• **What you should do**: Report each line of the records below that holds the word "bell".

--- Data to examine ---

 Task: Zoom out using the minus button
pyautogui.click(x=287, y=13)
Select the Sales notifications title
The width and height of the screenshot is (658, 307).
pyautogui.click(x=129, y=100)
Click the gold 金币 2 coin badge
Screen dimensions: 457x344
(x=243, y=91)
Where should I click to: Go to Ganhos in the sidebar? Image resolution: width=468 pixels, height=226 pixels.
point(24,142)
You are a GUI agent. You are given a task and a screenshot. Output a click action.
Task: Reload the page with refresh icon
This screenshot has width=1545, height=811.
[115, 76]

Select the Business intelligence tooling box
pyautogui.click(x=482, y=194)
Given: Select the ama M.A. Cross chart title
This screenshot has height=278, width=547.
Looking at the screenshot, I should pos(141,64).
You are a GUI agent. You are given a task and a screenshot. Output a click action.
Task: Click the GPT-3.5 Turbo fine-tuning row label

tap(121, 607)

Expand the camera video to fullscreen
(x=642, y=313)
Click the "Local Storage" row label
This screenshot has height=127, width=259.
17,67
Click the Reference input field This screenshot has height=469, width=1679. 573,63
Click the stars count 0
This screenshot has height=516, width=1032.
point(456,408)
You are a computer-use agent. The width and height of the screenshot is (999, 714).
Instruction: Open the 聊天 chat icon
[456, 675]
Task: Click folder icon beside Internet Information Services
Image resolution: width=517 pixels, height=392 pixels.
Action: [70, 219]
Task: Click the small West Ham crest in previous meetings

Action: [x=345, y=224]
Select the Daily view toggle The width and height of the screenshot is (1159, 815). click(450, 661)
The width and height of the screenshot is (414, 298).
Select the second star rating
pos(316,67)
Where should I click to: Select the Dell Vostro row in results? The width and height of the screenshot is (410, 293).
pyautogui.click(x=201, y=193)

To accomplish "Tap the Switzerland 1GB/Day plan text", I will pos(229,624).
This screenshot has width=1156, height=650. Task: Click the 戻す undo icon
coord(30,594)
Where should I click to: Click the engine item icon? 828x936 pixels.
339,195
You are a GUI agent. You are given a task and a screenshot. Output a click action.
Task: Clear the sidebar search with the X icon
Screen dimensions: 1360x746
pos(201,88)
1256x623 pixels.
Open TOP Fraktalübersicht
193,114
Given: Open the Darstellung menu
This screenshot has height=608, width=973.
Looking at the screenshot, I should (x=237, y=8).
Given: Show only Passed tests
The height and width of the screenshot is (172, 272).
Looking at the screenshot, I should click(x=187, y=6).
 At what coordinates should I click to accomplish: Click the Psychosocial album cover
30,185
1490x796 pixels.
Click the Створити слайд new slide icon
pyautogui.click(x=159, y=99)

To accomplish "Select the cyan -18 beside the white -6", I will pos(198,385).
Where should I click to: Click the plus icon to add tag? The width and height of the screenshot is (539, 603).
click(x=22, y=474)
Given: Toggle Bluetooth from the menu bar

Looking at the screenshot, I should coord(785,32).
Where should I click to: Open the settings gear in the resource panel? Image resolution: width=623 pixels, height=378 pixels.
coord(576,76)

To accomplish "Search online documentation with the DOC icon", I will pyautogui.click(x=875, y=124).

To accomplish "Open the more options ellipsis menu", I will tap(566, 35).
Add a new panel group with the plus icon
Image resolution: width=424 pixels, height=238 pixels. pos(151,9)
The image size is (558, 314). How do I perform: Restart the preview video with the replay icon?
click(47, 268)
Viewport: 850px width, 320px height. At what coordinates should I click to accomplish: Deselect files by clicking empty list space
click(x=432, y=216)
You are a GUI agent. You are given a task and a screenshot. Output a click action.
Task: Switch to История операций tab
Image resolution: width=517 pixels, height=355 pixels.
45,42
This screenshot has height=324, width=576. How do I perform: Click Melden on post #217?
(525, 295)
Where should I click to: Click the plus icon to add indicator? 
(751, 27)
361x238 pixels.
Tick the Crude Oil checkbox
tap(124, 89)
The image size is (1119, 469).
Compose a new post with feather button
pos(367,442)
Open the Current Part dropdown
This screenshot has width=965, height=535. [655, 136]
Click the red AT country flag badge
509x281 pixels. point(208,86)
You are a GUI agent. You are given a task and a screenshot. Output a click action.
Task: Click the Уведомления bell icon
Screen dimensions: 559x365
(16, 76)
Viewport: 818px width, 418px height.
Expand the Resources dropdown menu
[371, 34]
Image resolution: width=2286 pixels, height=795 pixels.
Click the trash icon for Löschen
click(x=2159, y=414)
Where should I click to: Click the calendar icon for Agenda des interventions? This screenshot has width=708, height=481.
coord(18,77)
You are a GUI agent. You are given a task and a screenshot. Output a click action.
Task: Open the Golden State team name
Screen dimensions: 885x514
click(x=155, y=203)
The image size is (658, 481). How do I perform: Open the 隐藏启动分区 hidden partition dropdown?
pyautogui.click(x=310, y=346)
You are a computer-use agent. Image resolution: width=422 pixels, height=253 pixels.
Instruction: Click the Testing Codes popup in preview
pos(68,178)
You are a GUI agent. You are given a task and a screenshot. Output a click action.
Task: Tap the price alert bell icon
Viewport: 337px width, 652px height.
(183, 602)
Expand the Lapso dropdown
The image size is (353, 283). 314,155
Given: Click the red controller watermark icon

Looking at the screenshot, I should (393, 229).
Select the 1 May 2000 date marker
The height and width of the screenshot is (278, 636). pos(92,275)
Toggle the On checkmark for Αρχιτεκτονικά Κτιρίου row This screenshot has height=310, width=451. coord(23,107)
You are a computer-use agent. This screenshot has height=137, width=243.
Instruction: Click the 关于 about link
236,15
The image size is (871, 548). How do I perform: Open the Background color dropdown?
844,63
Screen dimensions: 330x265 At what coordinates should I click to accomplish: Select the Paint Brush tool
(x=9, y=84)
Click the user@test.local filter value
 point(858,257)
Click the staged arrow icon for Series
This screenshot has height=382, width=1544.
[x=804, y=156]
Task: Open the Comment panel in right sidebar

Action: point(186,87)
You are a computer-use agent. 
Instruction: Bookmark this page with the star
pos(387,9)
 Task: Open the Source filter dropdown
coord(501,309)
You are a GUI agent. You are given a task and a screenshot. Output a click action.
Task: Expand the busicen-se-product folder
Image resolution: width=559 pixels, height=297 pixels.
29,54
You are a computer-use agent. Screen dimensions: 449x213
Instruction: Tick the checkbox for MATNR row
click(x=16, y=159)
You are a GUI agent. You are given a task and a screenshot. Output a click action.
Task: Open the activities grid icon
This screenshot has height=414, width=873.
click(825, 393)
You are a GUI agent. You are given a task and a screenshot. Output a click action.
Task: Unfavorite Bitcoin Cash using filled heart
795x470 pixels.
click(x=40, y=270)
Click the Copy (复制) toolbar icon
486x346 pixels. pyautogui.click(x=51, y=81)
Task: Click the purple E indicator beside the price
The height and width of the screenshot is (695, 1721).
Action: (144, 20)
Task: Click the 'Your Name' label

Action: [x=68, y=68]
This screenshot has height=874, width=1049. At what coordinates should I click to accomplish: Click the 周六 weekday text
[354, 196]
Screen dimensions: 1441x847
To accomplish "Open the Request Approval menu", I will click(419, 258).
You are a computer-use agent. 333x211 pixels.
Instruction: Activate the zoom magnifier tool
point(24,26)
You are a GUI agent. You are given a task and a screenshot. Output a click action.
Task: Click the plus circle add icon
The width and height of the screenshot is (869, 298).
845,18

---

• **Finished task**:
Task: Click the Уведомления bell icon
Task: Tap the price alert bell icon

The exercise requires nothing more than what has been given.